Distance protection with fault resistance compensation for lines connected to PV plant

Abstract

The output power of the inverter-interfaced photovoltaic (PV) plant has the continuous variations due to the properties of PV modules and environmental conditions. These variations fundamentally affect the performance of the conventional distance protection during nonmetallic faults. This paper proposes a positive sequence network-based distance protection scheme for the transmission lines connected to the PV plants. Different from the adaptive mho and quadrilateral characteristics, the proposed scheme is independent of PV plant parameters and fault resistance. In this method, the Thevenin equivalent parameters of the grid seen from the PV plant are calculated. Thevenin equivalent parameters are calculated using prefault current and voltage data at the local terminal, without additional costs related to the requirements of the communication channel. The obtained parameters are used in the fault resistance compensation.
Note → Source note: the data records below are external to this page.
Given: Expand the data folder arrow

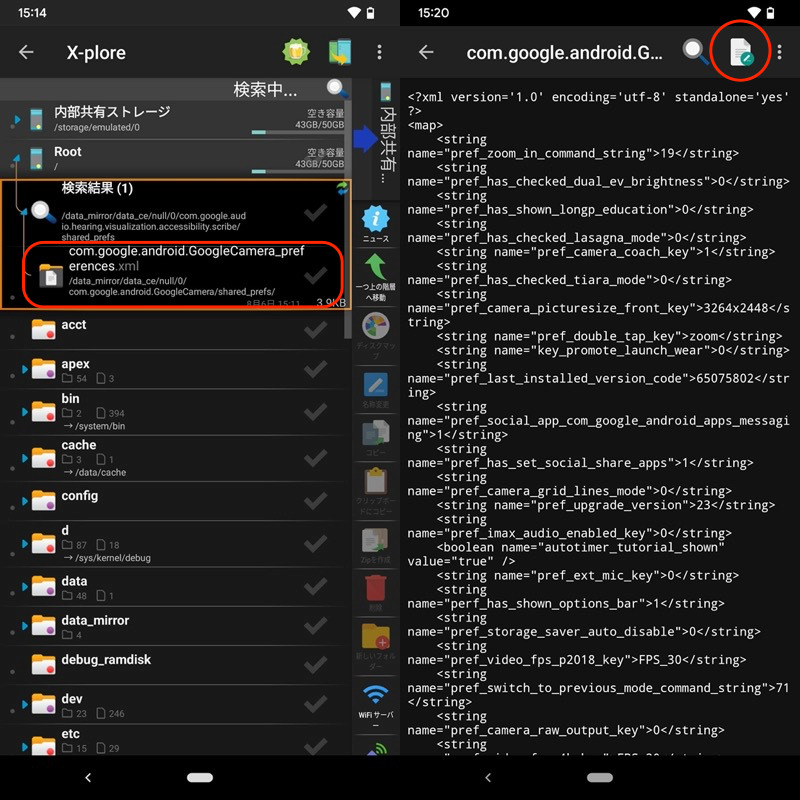Looking at the screenshot, I should pyautogui.click(x=24, y=587).
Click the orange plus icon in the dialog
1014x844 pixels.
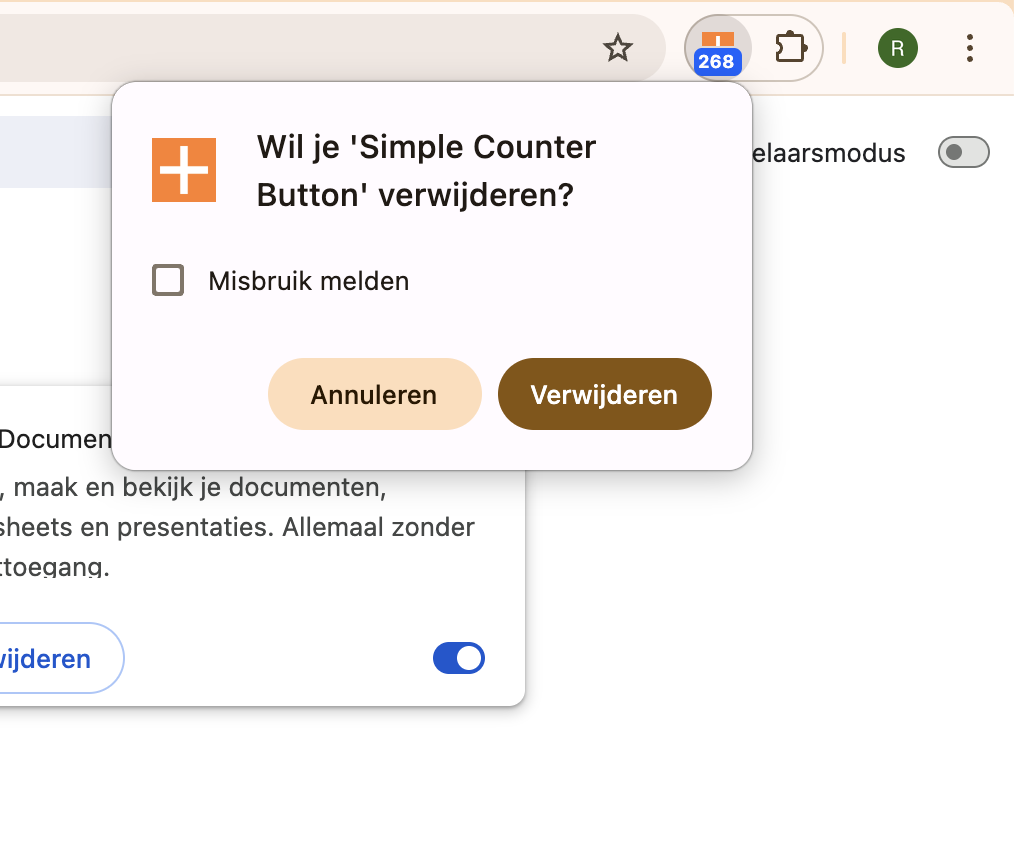pyautogui.click(x=183, y=170)
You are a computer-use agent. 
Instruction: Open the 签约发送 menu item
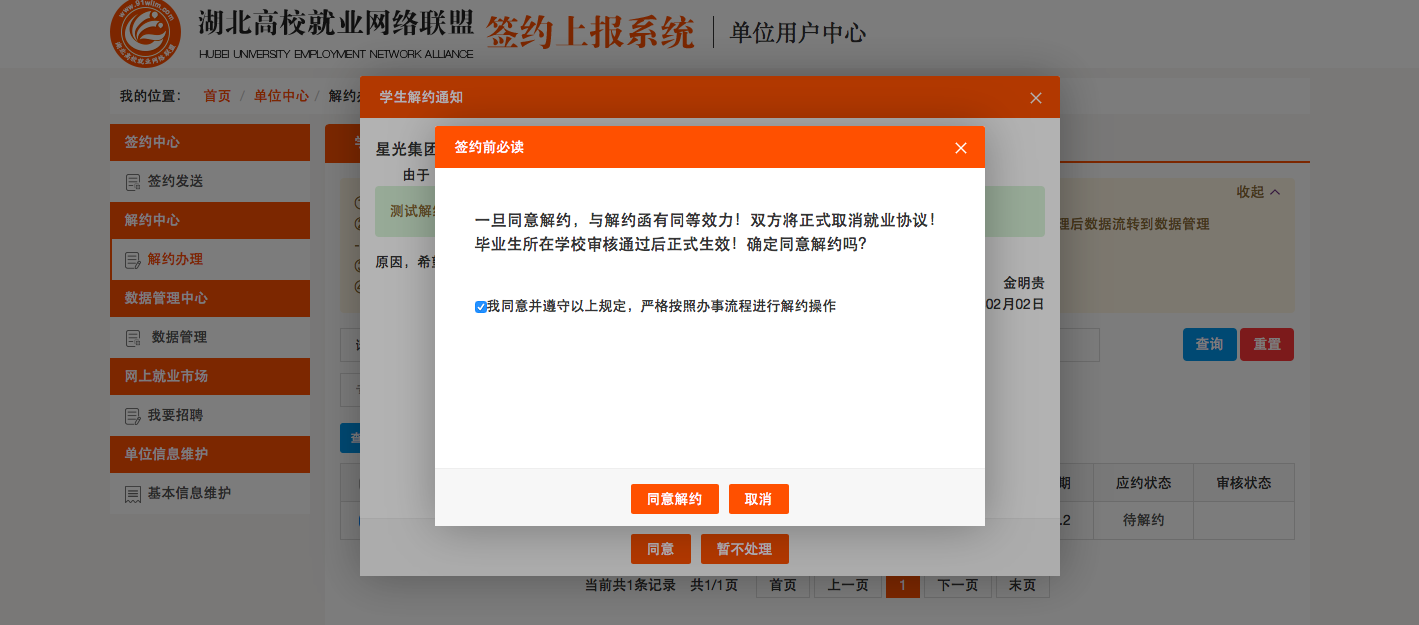point(175,181)
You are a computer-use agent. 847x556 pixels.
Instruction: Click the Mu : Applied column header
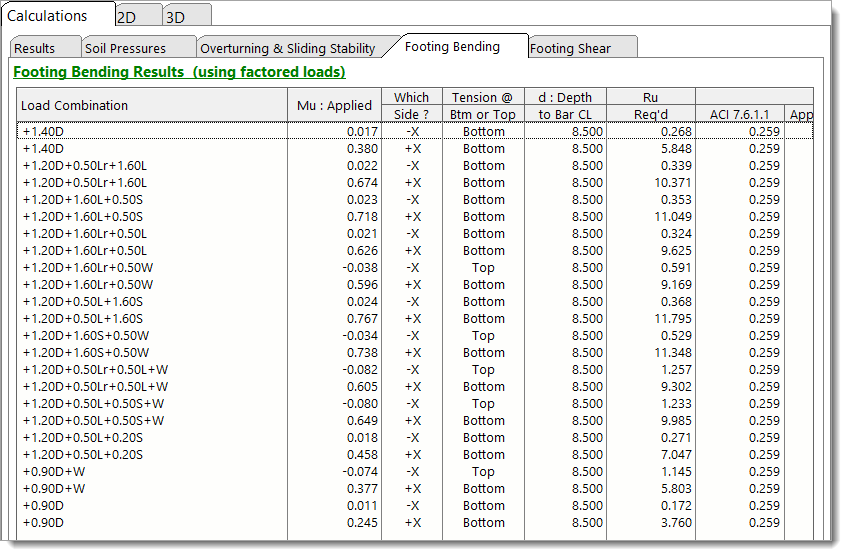[x=334, y=105]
Furthermore, by eliminating the fault resistance effect on the relay impedance, the exact fault location is also calculated. Since the fault line impedance formula is derived only from the positive sequence network, the proposed method is applicable to different grid codes. The efficiency of the proposed scheme is evaluated on the Western System Coordinating Council (WSCC) 9-bus and IEEE 30-bus test systems. The obtained simulation results verify the validity of the proposed scheme under various fault and PV plant conditions.